→ **Цитируемый отрывок**:
——————————
14 ноября, оказывается – день социолога. Есть день шахтера, день строителя, день учителя, а есть еще и день социолога. 14 ноября, в 1901 году в Париже была открыта Русская высшая школа общественных наук, которую некоторые считают первым в истории мировой науки социологическим факультетом. Лекции в этой школе читали ведущие социологи и политики России: М. Ковалевский, Н. Кареев, Е. Де Роберти, и др. С 1994 года этот день регулярно отмечается на факультете социологии Санкт-Петербургского университета и постепенно становится общероссийским.
Как известно, Огюст Конт поставил социологию на вершину иерархической лестницы наук. Он считал, что для человека нет ничего важнее изучения своей собственной жизни, общества, в котором он живет. И чтобы хоть что-то суметь в этой жизни исправить, улучшить, нужно изучать социальную реальность, а не строить проекты и не рассуждать о том, как надо. Нужно знать, как есть.
Вроде бы сейчас все это понимают. Социологические исследования в моде. По крайней мере, были в моде до кризиса. Сейчас из моды они, может быть, и не вышли, но платить за них стали значительно меньше и реже.
И все же любой уважающий себя кандидат в депутаты чего угодно должен иметь в штабе социолога или заказывать исследования социологическим агентствам. Уважающие себя компании обязательно имели маркетинговый отдел, некоторые их сохранили и сейчас. Это, кстати, логично: когда все и так хорошо продается, зачем вам маркетолог? Вот когда продается плохо, тогда он и нужен, вдруг поможет? Правда, насколько я знаю, помогает редко. Уважающие себя политики непременно ссылались и ссылаются на социологические опросы. То есть получается, что социология – очень уважаемая наука.
——————————
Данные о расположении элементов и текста
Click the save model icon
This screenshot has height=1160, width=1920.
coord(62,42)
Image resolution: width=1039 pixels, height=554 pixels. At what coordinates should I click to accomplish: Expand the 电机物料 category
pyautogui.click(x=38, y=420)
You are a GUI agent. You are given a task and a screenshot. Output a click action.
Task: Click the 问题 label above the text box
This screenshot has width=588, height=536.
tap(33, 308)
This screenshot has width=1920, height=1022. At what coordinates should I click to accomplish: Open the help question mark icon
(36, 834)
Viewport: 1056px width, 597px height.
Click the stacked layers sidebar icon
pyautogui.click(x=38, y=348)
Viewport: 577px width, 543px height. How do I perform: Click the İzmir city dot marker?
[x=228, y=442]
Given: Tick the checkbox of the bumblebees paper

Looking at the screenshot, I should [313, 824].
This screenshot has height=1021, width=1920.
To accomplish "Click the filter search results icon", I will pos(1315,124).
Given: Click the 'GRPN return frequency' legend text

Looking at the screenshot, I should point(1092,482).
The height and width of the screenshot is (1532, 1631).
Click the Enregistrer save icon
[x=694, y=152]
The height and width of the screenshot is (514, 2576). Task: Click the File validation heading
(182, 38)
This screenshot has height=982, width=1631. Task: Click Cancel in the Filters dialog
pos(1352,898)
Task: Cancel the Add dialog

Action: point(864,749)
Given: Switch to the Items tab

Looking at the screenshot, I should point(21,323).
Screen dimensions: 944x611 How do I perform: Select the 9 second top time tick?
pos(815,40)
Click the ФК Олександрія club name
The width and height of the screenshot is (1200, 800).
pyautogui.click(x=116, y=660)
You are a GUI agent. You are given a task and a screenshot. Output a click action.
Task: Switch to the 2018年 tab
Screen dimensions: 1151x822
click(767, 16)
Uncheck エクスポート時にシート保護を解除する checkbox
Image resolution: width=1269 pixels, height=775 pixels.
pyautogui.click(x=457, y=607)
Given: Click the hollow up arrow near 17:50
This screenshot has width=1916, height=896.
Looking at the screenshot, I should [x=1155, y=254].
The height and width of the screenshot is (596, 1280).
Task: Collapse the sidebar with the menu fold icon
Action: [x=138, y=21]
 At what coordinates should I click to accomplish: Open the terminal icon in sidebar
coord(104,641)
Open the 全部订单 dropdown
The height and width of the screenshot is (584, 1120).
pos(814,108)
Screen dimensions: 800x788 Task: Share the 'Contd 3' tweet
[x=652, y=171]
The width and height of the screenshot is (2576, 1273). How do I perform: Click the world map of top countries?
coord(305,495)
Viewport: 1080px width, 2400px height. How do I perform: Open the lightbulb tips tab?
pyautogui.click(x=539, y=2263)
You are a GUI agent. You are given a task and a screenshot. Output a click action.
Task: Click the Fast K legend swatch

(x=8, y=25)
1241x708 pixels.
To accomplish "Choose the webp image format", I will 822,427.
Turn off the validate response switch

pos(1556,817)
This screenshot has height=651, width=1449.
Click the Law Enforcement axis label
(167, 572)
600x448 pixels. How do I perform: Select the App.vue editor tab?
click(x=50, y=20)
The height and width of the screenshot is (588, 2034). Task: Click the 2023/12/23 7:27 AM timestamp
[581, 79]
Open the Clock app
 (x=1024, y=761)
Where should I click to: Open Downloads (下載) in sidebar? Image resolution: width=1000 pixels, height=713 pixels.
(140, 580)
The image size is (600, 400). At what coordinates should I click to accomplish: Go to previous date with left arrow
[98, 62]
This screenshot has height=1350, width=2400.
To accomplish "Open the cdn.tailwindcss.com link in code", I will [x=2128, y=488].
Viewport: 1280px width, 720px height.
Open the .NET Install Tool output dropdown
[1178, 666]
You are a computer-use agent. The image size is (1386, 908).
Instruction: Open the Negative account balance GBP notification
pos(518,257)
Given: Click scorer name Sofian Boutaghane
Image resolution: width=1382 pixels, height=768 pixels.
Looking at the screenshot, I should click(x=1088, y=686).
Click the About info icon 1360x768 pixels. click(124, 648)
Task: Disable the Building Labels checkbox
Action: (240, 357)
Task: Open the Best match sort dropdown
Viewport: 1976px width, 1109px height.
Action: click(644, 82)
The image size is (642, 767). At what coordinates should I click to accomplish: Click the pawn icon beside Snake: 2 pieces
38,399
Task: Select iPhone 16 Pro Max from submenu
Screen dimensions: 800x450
——————————
→ **Задания для выполнения**:
1. В каком году, согласно отрывку о дне социолога, в Париже была открыта Русская высшая школа общественных наук?
2. Представьте строки листинга в виде JSON-списка строк, по одному элементу на каждую строку и без пустых строк. Начните со строки, в которой есть "This screenshot has height=651, width=1449.", и закончите строкой, в которой есть "will [x=2128, y=488].", включив обе.

→ **Ответы по порядку**:
1. В 1901 году.

2.
[
  "This screenshot has height=651, width=1449.",
  "Click the Law Enforcement axis label",
  "(167, 572)",
  "600x448 pixels. How do I perform: Select the App.vue editor tab?",
  "click(x=50, y=20)",
  "The height and width of the screenshot is (588, 2034). Task: Click the 2023/12/23 7:27 AM timestamp",
  "[581, 79]",
  "Open the Clock app",
  " (x=1024, y=761)",
  "Where should I click to: Open Downloads (下載) in sidebar? Image resolution: width=1000 pixels, height=713 pixels.",
  "(140, 580)",
  "The image size is (600, 400). At what coordinates should I click to accomplish: Go to previous date with left arrow",
  "[98, 62]",
  "This screenshot has height=1350, width=2400.",
  "To accomplish \"Open the cdn.tailwindcss.com link in code\", I will [x=2128, y=488]."
]